WAF++ WAF++
Back to WAF++ Homepage

Cost Optimization Principles

The following seven principles form the foundation of the Cost pillar in WAF++. They are formulated in a provider- and technology-agnostic way and apply to both brownfield and greenfield scenarios.

CP1 – Transparency First

Costs that are not visible cannot be optimized.

Every cloud resource must be clearly attributed to a workload, a team and an environment. Cost transparency is not optional – it is the fundamental prerequisite for all other cost controls.

Transparency means concretely:

  • Tagging taxonomy defined and enforced via IaC (no deployment without mandatory tags)

  • Cost allocation groups configured in cloud provider billing tools

  • Chargeback or showback model established for internal cost distribution

  • Cost anomalies are detected automatically – not discovered manually in the monthly report

Implication: "We see our total bill" is not transparency.
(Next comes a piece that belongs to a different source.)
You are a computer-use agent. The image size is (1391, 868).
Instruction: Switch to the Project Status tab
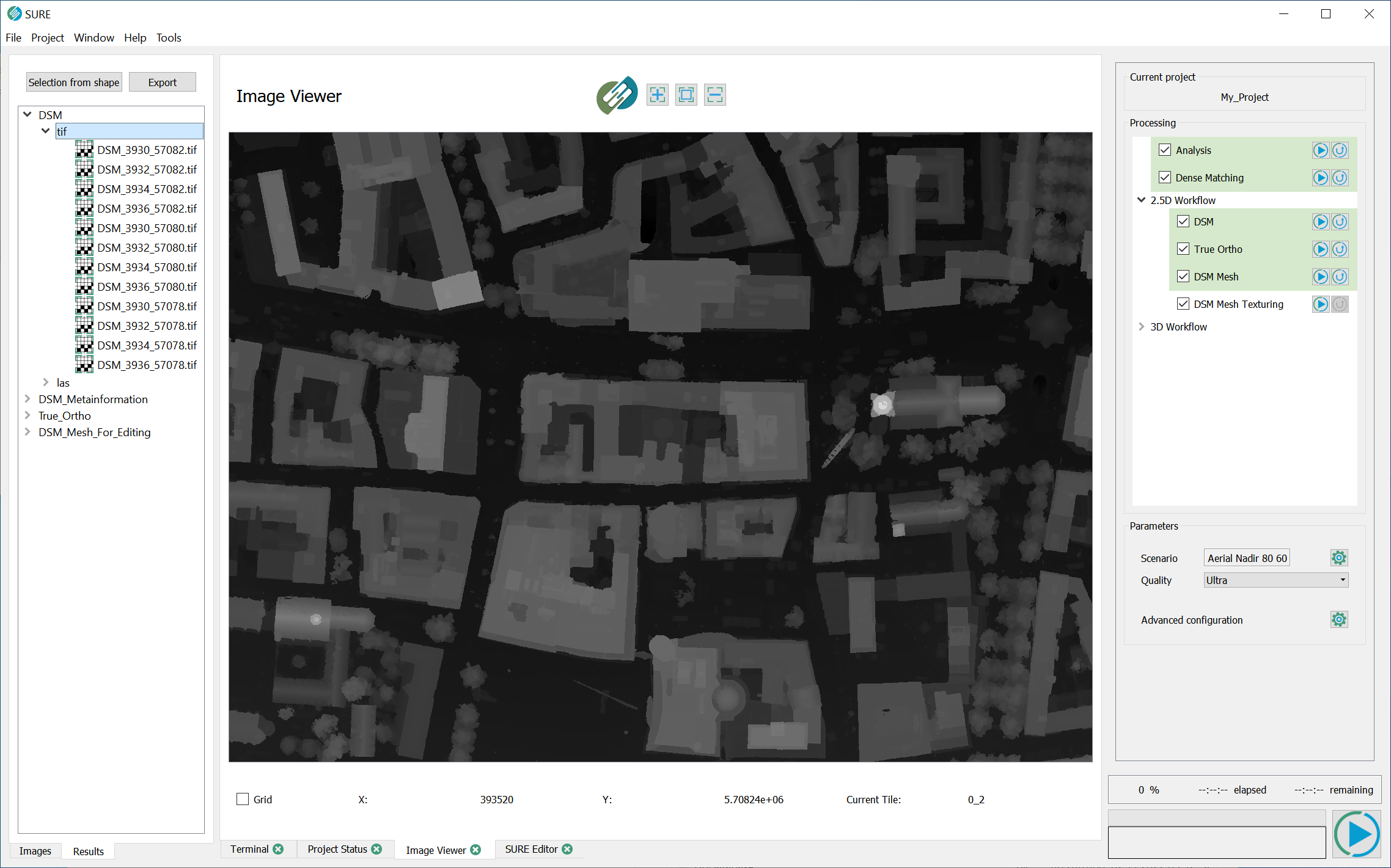337,849
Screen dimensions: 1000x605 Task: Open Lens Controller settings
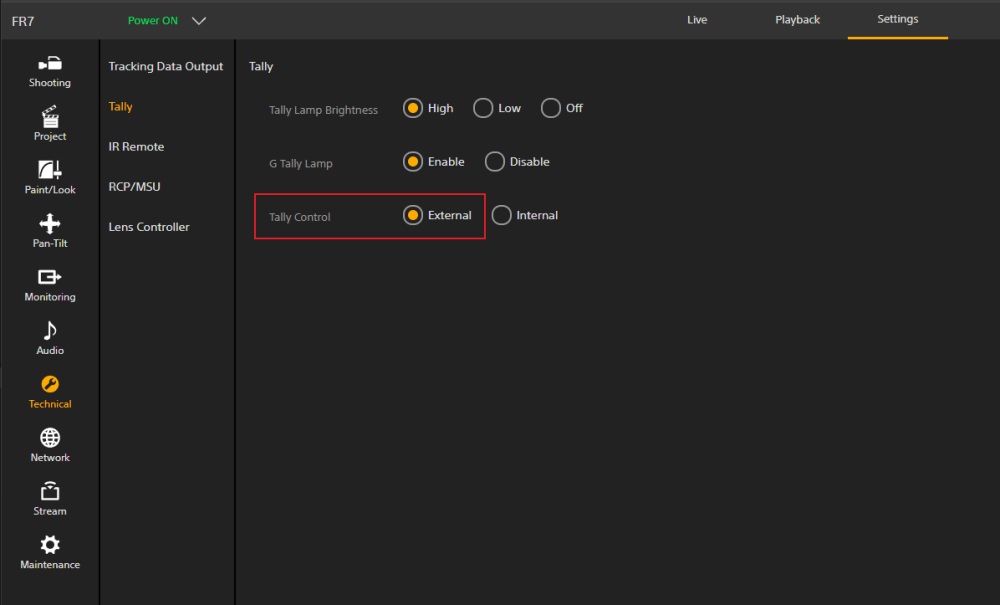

A fully tagged, workload-segmented cost dashboard with alert thresholds is transparency.

Related controls: WAF-COST-010, WAF-COST-020


CP2 – Ownership

Every resource and every workload has a clear cost owner.

Without ownership, cost optimizations are not implemented – it is never clear who is responsible. Cost responsibility must lie where architecture decisions are made: with the engineering team.

Ownership means concretely:

  • The owner tag on every resource refers to a concrete team (not a department)

  • Cost owners are part of FinOps review cycles and receive budget alerts

  • Budget overruns trigger a direct escalation to the team owner

  • Ownership is integrated into onboarding processes for new services

Implication: "The FinOps team is responsible for costs" is an anti-pattern. FinOps supports engineering teams – cost responsibility remains with the team.

Related controls: WAF-COST-010, WAF-COST-060


CP3 – Cost-Aware Architecture

Architecture decisions have long-term economic impacts. These must be assessed.

Every decision for an infrastructure component, a managed service or a deployment pattern brings cost structure with it: fixed costs, variable costs, transfer costs, operational costs, exit costs. These do not arise by chance – they are the result of architectural decisions.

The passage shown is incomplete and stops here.